RESIDÊNCIA + OFICINAS

3 a 7 de junho, 8h às 13h, Sala Espaço 2 CEART/UDESC Modo Operativo AND – João Fiadeiro (Portugal) e Fernanda Eugénio (Brasil) Residência artística focada na transmissão do Modo Operativo AND, uma prática de improvisação e criação coletiva de paisagens de convivência, resultante do encontro entre o método de Composição em Tempo Real desenvolvido por João Fiadeiro e da Etnografia Aplicada à Performance Situada de Fernanda Eugénio. O Modo Operativo AND é um “modo de relação” que assenta na substituição do sujeito, do controle e da manipulação, por uma ética do manuseamento suficiente, que transfere o protagonismo para o Acontecimento. Os instrumentos do Modo Operativo AND podem ser aplicados transversalmente, da composição artística à composição relacional social, da colaboração criativa à mediação de conflitos. 14

OFICINAS

27 a 31 de maio, 9h às 13h, Casa das Máquinas Criação do gesto – Suely Machado (Belo Horizonte/MG) Técnicas de movimentação da dança contemporânea que trabalham o corpo focando o esqueleto, seu peso, sua capacidade articulatória e sua integração com os sistemas orgânicos e musculares, compõem a abordagem técnica da oficina. Exercícios e jogos que estimulam o ritmo, a concentração, a sensibilização dos órgãos do sentido, a ocupação do espaço e a participação no coletivo. Uma experimentação dinâmica que objetiva trabalhar o indivíduo em sua singularidade, ampliar o domínio e a consciência de seus movimentos, além de instigar possibilidades para improvisação e criação.


27 e 28 de maio: 9h às 13h; 29, 30 e 31 de maio: 8h às 14h; 1 de junho: 9h às 13h; Auditório e Laboratório de Dança B - CDS/UFSC, Bloco 5 Vídeodança - Alexandre Veras e Andrea Bardawil (Fortaleza/Ceará) A oficina apresenta possibilidades de experimentação com a linguagem da vídeodança. Aborda aspectos da construção da imagem e da composição coreográfica em aulas teóricas e práticas. O programa inclui tópicos como as representações do corpo através da imagem, o corpo como lugar de inscrição de imagens; cena, presença e ponto de vista; relações entre dança e imagem em movimento. No percurso serão exibidos e comentados trabalhos de vídeodança, vídeoarte, vídeo-performance, cinema experimental, documentários poéticos, entre outros. Os participantes serão orientados a planejar e realizar seu próprio filme. 30 de maio, 20h às 22h, Casa das Máquinas Danças africanas: tradição contemporânea e construção de linguagem - Simone Fortes (Florianópolis/SC) Conhecimento das danças cotidianas da Guiné como matriz na construção de intermediações coletivas. A oficina é acompanhada de percussão, numa simbiose destas corporeidades.
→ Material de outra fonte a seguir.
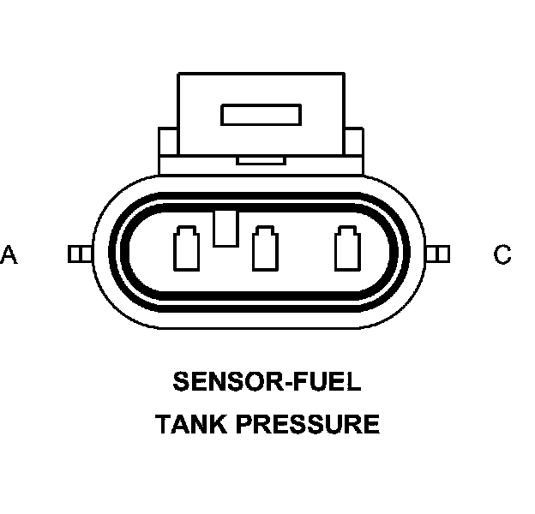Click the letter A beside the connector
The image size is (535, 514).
coord(9,254)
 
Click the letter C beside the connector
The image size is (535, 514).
coord(502,254)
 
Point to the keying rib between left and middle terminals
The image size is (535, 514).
coord(225,228)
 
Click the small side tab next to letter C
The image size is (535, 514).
coord(439,254)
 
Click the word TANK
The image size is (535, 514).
coord(191,424)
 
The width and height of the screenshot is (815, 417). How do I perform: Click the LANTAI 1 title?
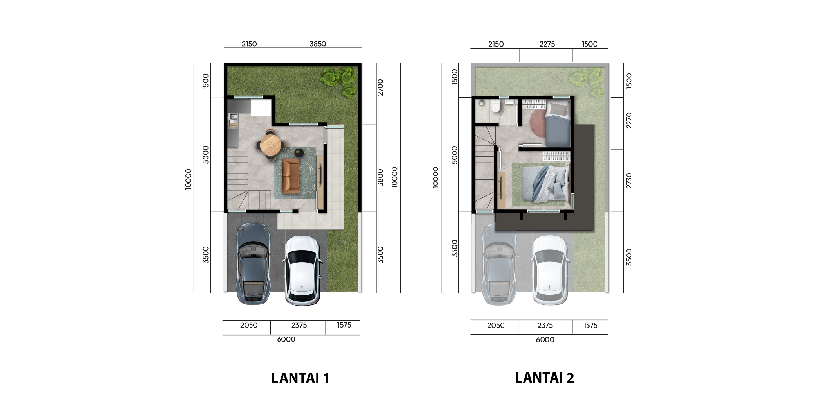[300, 378]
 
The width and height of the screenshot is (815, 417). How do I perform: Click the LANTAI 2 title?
[544, 378]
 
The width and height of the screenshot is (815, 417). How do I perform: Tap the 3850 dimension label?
[318, 44]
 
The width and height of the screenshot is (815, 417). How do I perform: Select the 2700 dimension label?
[381, 88]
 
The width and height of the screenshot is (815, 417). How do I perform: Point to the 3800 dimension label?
[381, 177]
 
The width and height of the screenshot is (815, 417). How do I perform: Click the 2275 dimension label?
[547, 44]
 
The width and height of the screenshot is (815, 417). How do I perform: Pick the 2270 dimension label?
[629, 120]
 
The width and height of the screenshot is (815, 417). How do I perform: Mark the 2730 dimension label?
[629, 181]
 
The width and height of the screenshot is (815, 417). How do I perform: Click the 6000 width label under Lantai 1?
[286, 339]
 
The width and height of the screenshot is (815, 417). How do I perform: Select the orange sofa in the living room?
[291, 176]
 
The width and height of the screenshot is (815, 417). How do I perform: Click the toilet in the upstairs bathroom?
[495, 106]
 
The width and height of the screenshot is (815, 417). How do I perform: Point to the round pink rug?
[538, 123]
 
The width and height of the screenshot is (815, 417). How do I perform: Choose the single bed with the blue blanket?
[558, 123]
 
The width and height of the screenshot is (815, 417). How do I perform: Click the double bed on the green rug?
[544, 184]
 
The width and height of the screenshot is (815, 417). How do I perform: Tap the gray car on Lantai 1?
[254, 263]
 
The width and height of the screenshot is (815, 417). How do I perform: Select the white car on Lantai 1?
[303, 270]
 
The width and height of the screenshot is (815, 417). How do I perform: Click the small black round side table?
[299, 152]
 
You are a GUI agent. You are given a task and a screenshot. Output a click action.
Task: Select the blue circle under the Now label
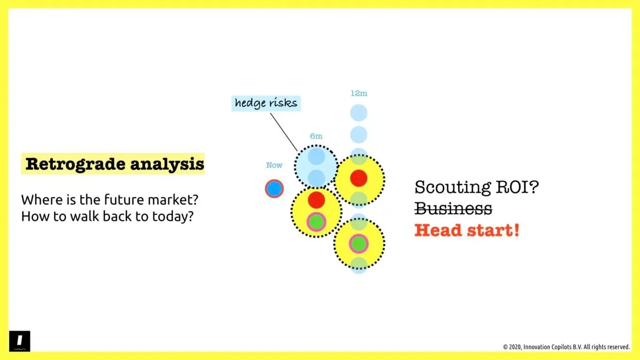click(274, 188)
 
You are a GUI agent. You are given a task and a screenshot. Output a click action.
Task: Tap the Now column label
click(274, 165)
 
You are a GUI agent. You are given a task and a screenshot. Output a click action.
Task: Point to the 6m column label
click(316, 137)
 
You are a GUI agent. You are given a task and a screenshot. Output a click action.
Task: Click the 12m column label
click(359, 93)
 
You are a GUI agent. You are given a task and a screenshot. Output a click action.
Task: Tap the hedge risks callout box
click(266, 102)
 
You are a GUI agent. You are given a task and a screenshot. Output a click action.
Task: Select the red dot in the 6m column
click(316, 199)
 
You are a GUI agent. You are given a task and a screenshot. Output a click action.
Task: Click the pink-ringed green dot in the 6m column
click(316, 221)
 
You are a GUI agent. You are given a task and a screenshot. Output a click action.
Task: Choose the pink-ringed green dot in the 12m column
click(359, 244)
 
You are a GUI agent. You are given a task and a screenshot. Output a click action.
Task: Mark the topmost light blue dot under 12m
click(359, 113)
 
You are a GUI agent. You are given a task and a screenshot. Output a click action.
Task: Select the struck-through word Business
click(453, 209)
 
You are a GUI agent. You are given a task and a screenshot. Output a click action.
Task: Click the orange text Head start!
click(467, 230)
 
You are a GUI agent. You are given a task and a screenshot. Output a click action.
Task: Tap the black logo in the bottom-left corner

2 de junho, 10h às 12h, Teatro SESC Prainha Criação e exploração do movimento - Eduardo Severino (Porto Alegre/RS) Proposta de exploração do movimento através do conhecimento do próprio corpo e o respeito a seus limites, desenvolvida a partir da trajetória profissional do ministrante, incluindo vivências experimentadas em residência artística no Estúdio Nave (SP), no Estúdio Oito Nova Dança (SP) e no projeto Sindicato da Performance (Santiago/ Chile). 2 de junho, 14h às 16h – Teatro SESC Prainha Exercício prático de elaboração de projetos Luka Ibarra (Porto Alegre/RS) A inscrição de projetos em um processo seletivo não implica apenas em se ter uma ideia para um espetáculo ou produção artística. A oficina oferece atividades práticas para favorecer a escrita de um material conciso, com maior potencial de realização e coerência com o edital a que se aplica. Agradecimentos As oficinas Criação do gesto, Vídeodança, Criação e exploração do movimento e Exercício prático de elaboração de projetos fazem parte do Programa de Oficinas de Capacitação da Funarte.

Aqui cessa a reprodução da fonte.